- [YOUR TASK]:
Select, from the data, each line where "computer" occurs.

- [RECORD EXTRACTS]:

################

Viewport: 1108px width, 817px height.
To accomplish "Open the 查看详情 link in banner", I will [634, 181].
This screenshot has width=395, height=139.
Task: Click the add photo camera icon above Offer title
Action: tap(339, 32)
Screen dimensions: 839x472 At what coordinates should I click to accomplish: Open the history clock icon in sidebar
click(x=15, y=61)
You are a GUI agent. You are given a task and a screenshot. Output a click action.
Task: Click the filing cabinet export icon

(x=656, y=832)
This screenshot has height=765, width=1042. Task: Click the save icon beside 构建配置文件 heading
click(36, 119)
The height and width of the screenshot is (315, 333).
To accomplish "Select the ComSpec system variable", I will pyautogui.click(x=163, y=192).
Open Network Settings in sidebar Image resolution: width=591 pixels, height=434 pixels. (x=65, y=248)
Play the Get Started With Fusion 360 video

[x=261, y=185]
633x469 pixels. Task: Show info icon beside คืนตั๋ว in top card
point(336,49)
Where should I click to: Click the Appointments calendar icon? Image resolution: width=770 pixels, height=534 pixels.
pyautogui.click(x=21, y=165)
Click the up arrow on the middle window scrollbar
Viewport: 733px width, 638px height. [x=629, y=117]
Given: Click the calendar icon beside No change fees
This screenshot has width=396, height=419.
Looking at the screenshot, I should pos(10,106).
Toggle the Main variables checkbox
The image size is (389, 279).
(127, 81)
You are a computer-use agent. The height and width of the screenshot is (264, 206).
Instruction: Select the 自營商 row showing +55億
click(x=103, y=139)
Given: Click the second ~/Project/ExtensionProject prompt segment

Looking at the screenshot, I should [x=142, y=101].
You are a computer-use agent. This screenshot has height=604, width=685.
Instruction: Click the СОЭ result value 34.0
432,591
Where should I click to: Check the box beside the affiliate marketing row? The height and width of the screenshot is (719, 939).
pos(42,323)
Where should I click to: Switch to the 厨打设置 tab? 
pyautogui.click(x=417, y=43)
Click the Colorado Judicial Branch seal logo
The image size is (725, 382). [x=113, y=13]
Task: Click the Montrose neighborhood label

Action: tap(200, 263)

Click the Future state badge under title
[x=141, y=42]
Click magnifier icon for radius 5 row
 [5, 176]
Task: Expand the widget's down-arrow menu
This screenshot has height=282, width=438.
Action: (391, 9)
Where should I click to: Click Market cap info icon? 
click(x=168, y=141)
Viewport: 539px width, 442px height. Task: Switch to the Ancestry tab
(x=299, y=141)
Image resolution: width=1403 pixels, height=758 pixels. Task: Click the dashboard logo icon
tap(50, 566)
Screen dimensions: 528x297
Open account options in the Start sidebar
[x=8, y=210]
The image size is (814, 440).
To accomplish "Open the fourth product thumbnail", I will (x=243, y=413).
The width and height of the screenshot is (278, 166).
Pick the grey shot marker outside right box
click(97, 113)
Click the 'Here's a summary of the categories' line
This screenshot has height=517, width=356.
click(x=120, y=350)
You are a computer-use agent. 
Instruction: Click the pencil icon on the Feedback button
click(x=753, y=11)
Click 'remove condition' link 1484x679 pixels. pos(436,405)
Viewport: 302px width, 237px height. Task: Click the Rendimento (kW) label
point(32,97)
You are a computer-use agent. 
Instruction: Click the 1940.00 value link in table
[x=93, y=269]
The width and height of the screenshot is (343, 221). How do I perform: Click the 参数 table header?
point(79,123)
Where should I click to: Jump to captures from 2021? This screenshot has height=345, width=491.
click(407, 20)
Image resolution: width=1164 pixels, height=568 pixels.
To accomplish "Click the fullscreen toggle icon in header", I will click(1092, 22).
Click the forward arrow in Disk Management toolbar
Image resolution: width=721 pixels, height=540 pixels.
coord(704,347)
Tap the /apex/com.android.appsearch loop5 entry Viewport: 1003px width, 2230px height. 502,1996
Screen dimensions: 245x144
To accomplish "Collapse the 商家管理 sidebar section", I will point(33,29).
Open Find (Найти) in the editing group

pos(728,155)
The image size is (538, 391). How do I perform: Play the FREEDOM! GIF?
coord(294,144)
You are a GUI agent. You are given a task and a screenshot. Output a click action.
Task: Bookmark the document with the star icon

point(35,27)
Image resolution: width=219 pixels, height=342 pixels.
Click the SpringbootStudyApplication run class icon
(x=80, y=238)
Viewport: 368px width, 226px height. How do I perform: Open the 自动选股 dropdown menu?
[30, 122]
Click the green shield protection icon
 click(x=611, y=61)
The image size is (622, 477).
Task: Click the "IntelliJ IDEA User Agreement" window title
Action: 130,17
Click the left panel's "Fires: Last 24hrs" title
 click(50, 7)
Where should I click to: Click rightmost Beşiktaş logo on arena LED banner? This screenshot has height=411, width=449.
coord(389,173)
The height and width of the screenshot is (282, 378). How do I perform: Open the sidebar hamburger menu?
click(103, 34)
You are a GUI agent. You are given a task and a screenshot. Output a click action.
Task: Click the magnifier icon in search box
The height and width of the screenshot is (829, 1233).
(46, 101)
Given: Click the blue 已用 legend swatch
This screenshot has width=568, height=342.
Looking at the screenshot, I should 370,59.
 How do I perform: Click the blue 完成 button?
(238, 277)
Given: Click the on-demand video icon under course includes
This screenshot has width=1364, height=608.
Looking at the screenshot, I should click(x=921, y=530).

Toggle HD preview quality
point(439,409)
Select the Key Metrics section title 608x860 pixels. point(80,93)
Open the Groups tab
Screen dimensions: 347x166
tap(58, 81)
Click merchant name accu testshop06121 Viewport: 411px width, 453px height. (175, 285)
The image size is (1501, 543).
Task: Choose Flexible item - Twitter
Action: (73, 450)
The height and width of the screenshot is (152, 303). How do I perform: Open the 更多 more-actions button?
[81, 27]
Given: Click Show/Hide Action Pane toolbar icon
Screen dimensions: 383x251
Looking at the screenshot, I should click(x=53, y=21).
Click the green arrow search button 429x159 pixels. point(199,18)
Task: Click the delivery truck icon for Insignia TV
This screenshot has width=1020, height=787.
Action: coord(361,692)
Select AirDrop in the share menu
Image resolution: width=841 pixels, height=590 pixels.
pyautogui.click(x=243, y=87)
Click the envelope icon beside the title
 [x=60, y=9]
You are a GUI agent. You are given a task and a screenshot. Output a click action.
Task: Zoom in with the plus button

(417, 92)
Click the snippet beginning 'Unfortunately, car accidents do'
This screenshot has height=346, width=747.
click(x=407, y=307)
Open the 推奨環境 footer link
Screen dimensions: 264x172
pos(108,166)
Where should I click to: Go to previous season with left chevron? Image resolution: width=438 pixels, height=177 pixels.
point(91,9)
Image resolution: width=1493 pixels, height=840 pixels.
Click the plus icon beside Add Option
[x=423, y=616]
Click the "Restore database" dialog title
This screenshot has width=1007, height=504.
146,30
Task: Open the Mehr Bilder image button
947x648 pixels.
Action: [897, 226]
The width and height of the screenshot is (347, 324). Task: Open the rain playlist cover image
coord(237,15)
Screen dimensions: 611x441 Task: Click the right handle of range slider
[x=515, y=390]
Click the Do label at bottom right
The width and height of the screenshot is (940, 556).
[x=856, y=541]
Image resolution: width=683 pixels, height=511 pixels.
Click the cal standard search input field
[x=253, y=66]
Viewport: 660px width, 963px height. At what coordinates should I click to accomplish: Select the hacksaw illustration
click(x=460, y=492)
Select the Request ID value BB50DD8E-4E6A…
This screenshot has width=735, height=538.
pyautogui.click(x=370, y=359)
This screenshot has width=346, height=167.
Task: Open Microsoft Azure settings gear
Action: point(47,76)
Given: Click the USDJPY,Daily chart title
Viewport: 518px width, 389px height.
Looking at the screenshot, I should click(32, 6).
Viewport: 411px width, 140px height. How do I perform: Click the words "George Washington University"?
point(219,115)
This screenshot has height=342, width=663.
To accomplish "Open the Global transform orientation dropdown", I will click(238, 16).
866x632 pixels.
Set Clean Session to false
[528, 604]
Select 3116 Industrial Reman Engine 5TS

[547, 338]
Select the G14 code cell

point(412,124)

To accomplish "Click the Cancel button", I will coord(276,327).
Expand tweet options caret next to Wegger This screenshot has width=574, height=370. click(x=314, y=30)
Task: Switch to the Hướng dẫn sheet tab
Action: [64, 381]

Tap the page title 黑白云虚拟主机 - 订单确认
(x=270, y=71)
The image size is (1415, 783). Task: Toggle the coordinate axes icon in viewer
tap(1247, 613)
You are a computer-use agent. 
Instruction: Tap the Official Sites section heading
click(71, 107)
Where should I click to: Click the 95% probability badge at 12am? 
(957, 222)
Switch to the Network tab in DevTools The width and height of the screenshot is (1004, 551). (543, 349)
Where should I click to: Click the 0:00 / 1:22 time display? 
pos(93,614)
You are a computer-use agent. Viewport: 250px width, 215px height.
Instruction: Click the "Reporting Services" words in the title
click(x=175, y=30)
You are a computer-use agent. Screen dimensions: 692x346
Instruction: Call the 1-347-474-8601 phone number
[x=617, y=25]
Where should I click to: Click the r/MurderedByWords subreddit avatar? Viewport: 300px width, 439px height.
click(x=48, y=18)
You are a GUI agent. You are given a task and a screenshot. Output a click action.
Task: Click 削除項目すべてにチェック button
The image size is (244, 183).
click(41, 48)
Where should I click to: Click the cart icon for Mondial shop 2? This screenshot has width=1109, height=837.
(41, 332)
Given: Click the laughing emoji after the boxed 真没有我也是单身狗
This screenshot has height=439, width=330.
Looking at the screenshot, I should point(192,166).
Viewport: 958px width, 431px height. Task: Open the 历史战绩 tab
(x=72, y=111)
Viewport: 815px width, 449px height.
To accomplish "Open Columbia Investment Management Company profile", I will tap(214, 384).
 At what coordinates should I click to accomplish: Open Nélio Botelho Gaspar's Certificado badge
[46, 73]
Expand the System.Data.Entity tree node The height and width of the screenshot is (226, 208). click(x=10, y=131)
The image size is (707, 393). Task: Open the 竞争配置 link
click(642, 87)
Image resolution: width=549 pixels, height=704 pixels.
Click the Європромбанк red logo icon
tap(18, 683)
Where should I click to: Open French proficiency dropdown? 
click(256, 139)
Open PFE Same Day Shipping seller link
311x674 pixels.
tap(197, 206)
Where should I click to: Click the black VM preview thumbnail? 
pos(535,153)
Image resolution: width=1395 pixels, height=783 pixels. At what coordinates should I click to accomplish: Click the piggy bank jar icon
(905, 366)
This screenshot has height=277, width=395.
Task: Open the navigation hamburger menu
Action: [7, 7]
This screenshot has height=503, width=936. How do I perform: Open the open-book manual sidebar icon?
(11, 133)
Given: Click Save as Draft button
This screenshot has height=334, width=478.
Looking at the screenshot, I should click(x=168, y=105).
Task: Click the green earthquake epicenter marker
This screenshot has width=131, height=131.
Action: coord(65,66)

################

- [RESULT]:
You are a computer-use agent. The height and width of the screenshot is (264, 206).
You are a computer-use agent. This screenshot has height=604, width=685.
You are a computer-use agent. 
You are a computer-use agent. 
You are a computer-use agent. 
You are a computer-use agent. Viewport: 250px width, 215px height.
You are a computer-use agent. Screen dimensions: 692x346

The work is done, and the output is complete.